[Openais] Re: Patch II design review revision 1 !!

Steven Dake sdake at mvista.com
Thu Feb 24 00:55:45 PST 2005


Muni,
My apologies for not responding earlier; I've been swawmped by my day
job.. :(
On Wed, 2005-02-23 at 13:18, Muni Bajpai wrote:
> Hey Steve,
> 
> So I have made the changes as itemized by you.
> Some Notes:
> 1.) Have removed saCkptCheckpointSection from
> req_exec_ckpt_synchronize_state and added the following
>         SaCkptSectionDescriptorT sectionDescriptor;
>         SaUint32T dataOffSet;
>         SaUint32T dataSize;

I think this makes sense, but probably as another message.  See later
comments.

> 2.) Could not think of any other way to do
> ckpt_checkpoint_remove_cleanup.

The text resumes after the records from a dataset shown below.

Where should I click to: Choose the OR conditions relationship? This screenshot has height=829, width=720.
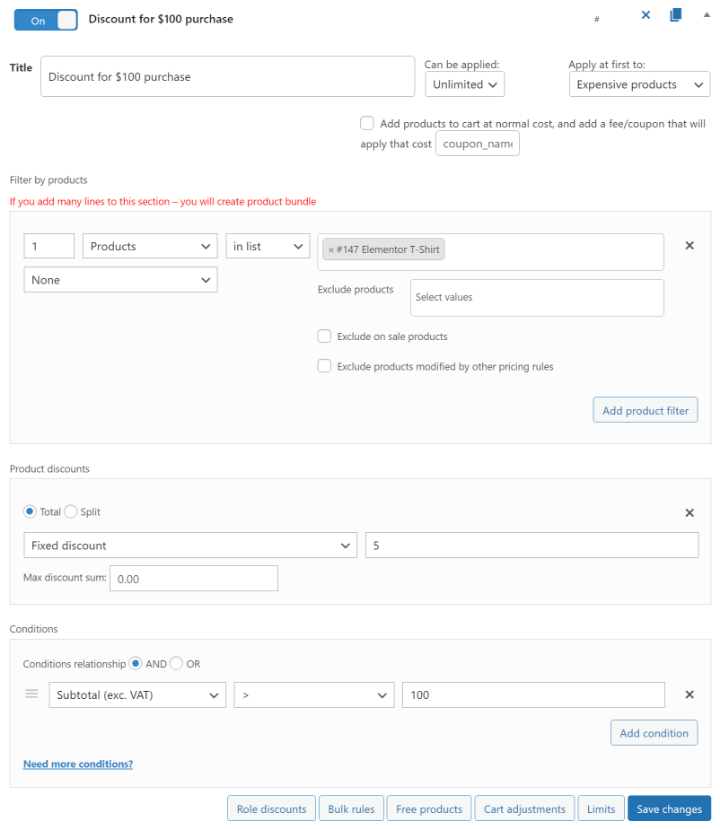tap(176, 663)
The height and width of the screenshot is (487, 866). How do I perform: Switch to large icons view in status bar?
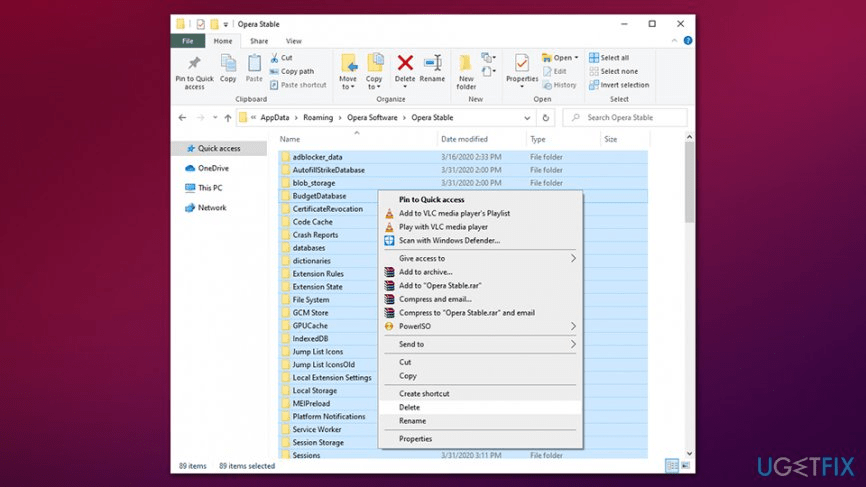[685, 466]
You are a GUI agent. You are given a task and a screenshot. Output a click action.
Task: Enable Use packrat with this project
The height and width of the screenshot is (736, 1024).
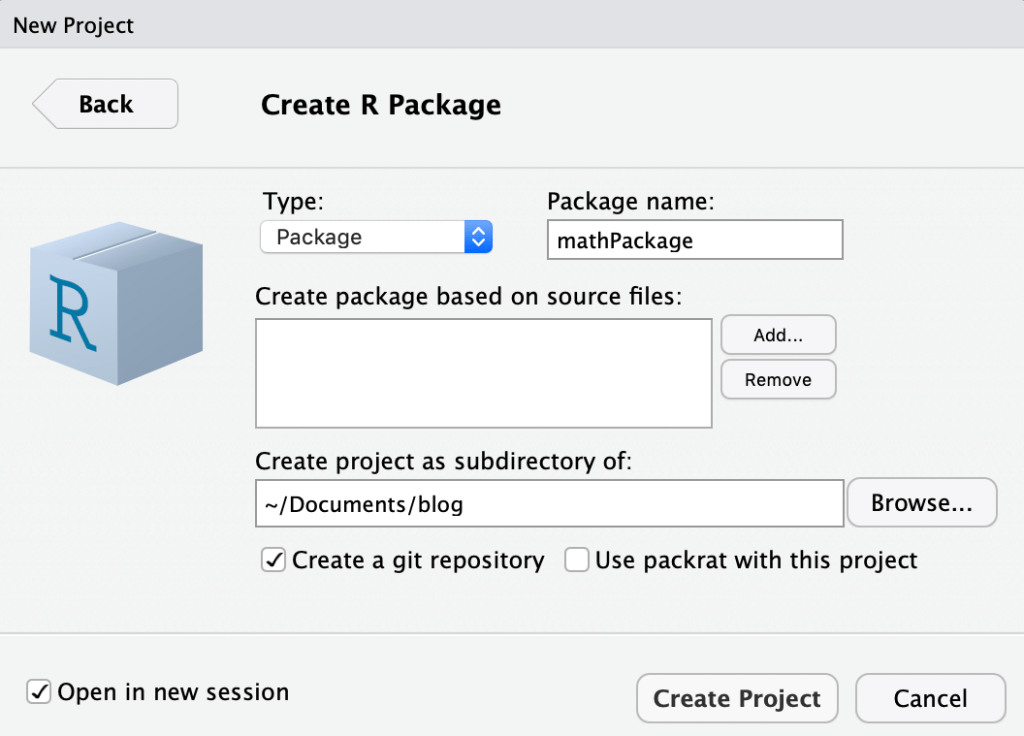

Let me know if you have any
> suggestions
> 
hmm I think its ok for now we can always refine later.

> Thanks,
> 
> Muni
> P.S I haven't tested any of this and plan to do that as soon the I
> base changes for recovery are in. When do you estimate that to be
> merged in ?
> 

I am hopeful I will have something available Monday.  I'd suggest,
however, trying to test without the base recovery code by adding the
calls to the locations specified in previous emails.  This should
atleast allow you to start testing your implementation..

comments on patch:
findProcessorIndex style is still somewhat wacky and has a c++ comment

"//save off the elements" c++ comment should be changed to C comment

Please do not specify variables in code body.  This is a C++ ism and
only works on newer GCC compilers but not 2.9.5 or earlier.

+               SaUint32T sync_sequence_number = 0;

The sectionData in req_exec_ckpt_synchronize_state is wrong.  It should
be void sectionData[0] and at the end of the structure.  Then ensure
that when creating the syncstate msg, to allocate sizeof syncstate +
(dataSize + dataOffset).  Then address the section data as a normal
array.

Still alot of C++ style comments please axe em for c comments.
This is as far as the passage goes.